Was sich verändert, wenn ihr euch wirklich zuhört

Seitdem gab es in unserer Beziehung eine spürbare Veränderung. Wir sind schneller im Verständnis und langsamer in der Bewertung. Wir greifen weniger zu alten Mustern, weil wir einander besser im Blick haben. Missverständnisse lösen sich früher auf, weil wir sie nicht erst groß werden lassen. Ein kurzer Blick genügt, um zu merken, was der andere gerade braucht. Wir müssen weniger korrigieren, weil wir mehr verstehen. Diese Veränderung ist nicht spektakulär, aber sie ist still und tragfähig. Sie trägt uns durch stressige Momente, wenn Kinder etwas sehr dringend wollen oder wenn ein Tag zu wenig Stunden hat. Dann erinnert uns die Erfahrung aus dem Urlaub daran, dass Nähe nicht über große Lösungen kommt, sondern über kleine wache Momente, in denen man sich als Paar wiederfindet.

 

Zeit füreinander ist keine Pause von der Familie, sondern Fürsorge für sie

Das Ergebnis fühlt sich warm und stabil an. Wenn die Paarbeziehung sich sicherer anfühlt, profitieren die Kinder unmittelbar. Sie nehmen die Ruhe und Sicherheit wahr, die zwischen den Erwachsenen entsteht. Sie erleben, dass Grenzen halten können, ohne hart zu wirken, weil sie von Verbundenheit getragen werden. Sie sehen Eltern, die einander wohlwollend begegnen und die eigenen Bedürfnisse aussprechen, ohne den anderen als Gegner zu erleben. Das macht den Familienalltag leichter. Es macht Übergänge sanfter. Es macht die Atmosphäre zu Hause freundlicher. Deshalb lautet unsere Einladung, wenn es bei euch möglich ist: nehmt euch Zeit füreinander. Nicht, um Probleme abzuarbeiten. Sondern um euch wieder zuzuhören. Ein gemeinsames Buch kann ein guter Einstieg sein. Das eigentliche Geschenk entsteht, wenn ihr euch im Gespräch wieder begegnet. Dann wächst Nähe, und mit ihr wächst die Sicherheit eurer Kinder.

━━━

▸ Aufgaben:
[1] Beantworte die folgenden Fragen zum Textauszug und kennzeichne deine Antworten ebenfalls mit (a), (b) und (c).
(a) Warum lösen sich Missverständnisse früher auf?
(b) Woran erinnert die Erfahrung aus dem Urlaub?
(c) Was kann ein guter Einstieg sein?
[2] Fasse den Absatz des Textauszugs, der mit „Das Ergebnis fühlt sich warm und stabil an“ beginnt, als kurze Stichpunktliste zusammen und behalte dabei seine wichtigsten Aussagen bei.
[3] Entscheide für jede Aussage, ob sie mit dem Textauszug übereinstimmt, antworte jeweils mit Ja oder Nein und zitiere wörtlich die entscheidende Stelle.
(a) Die Veränderung in der Beziehung wird als spektakulär beschrieben.
(b) Wenn sich die Paarbeziehung sicherer anfühlt, profitieren die Kinder unmittelbar.
(c) Die gemeinsame Zeit soll vor allem dazu dienen, Probleme abzuarbeiten.

▸ Datenmaterial:
━━━

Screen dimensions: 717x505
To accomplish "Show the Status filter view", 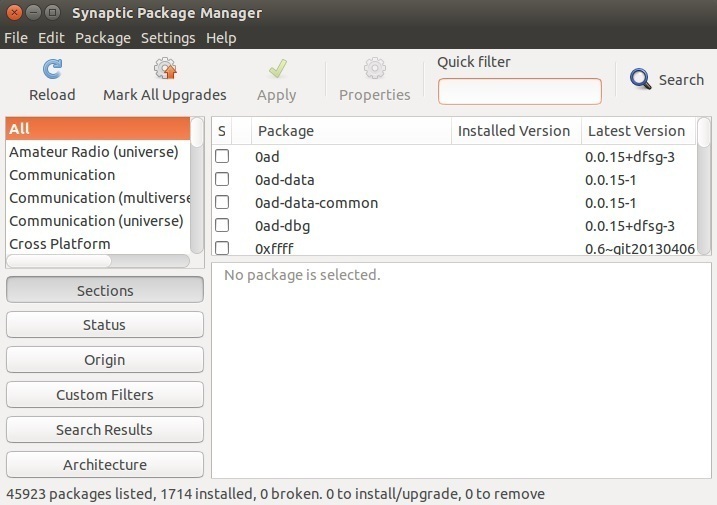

━━━

▸ Antworten nacheinander:
[1]
(a) Weil sie sie nicht erst groß werden lassen.
(b) Daran, dass Nähe nicht über große Lösungen kommt, sondern über kleine wache Momente, in denen man sich als Paar wiederfindet.
(c) Ein gemeinsames Buch.

[2]
- Fühlt sich die Paarbeziehung sicherer an, profitieren die Kinder unmittelbar.
- Sie nehmen die Ruhe und Sicherheit zwischen den Erwachsenen wahr.
- Sie erleben Grenzen, die von Verbundenheit getragen werden und deshalb nicht hart wirken.
- Sie sehen Eltern, die einander wohlwollend begegnen und ihre Bedürfnisse aussprechen.
- Der Familienalltag wird leichter, Übergänge werden sanfter, die Atmosphäre wird freundlicher.
- Einladung: sich Zeit füreinander nehmen, um einander wieder zuzuhören, nicht um Probleme abzuarbeiten.
- Ein gemeinsames Buch kann ein Einstieg sein, das eigentliche Geschenk ist die Begegnung im Gespräch.
- Dadurch wächst Nähe und mit ihr die Sicherheit der Kinder.

[3]
(a) Nein: „Diese Veränderung ist nicht spektakulär, aber sie ist still und tragfähig.“
(b) Ja: „Wenn die Paarbeziehung sich sicherer anfühlt, profitieren die Kinder unmittelbar.“
(c) Nein: „Nicht, um Probleme abzuarbeiten. Sondern um euch wieder zuzuhören.“